Pesticide residual life and reapplication intervals
The residual life of a pesticide is one of the most misunderstood properties in household pest management. Active ingredients vary widely in how long they remain bioavailable on a treated surface, and the same active can behave very differently depending on substrate, exposure to sunlight and rain, temperature, and the formulation it's carried in. A pyrethroid applied to a porous masonry surface in full sun will degrade in days; the same active in a microencapsulated formulation on a protected interior surface may remain effective for months. Understanding this is the difference between an evidence-based treatment schedule and one driven by superstition. Reapplying too soon wastes product and increases selection pressure for resistant individuals; reapplying too late creates gaps in coverage during which pest populations rebound. The right answer depends on specific conditions and is not the same number printed on the bottle in all circumstances. Field experience and willingness to monitor for early signs of pest return are what calibrate the schedule. The label is a guide, but conditions in front of you are the real input.

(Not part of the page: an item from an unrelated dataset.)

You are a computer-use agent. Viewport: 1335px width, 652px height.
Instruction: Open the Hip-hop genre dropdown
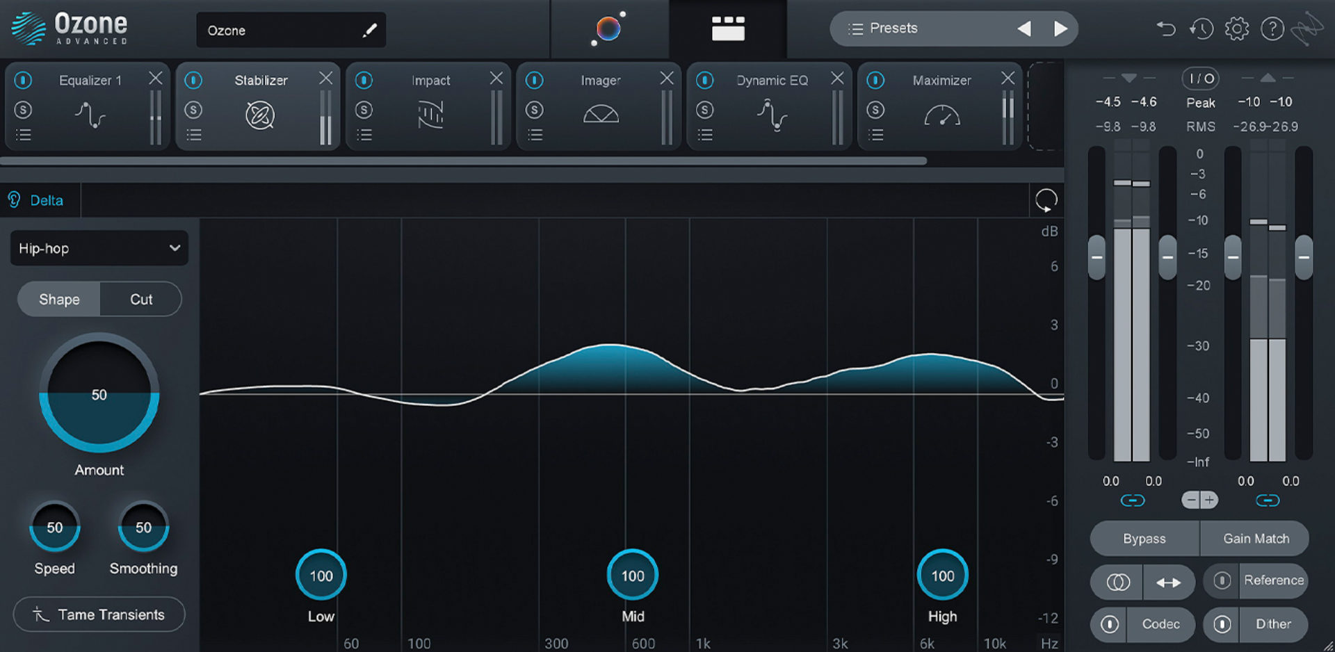(x=99, y=248)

Understanding pest forecast reports and what they signal
Pest forecast reports — issued by some state agricultural agencies, cooperative extension services, and commercial pest control companies — are an underutilized resource for homeowners who want to anticipate rather than react to seasonal pest activity. These reports typically combine historical pest data, current weather conditions, and growing degree day calculations to predict when specific pests will emerge or peak in specific regions. A tick forecast for an upcoming spring season, a mosquito pressure forecast after a wet winter, a termite swarm prediction for a specific week in the Southeast — these aren't speculation but reasonably calibrated predictions based on biological timing. For homeowners, the value is in scheduling preventive treatment and personal protection to match the predicted high-pressure windows rather than reacting after problems have established. Subscribing to a regional pest newsletter from a cooperative extension service or state agriculture department is free or low cost and produces these forecasts during relevant seasons. The information is dramatically more actionable than generic pest control content because it's calibrated to your specific region and current conditions.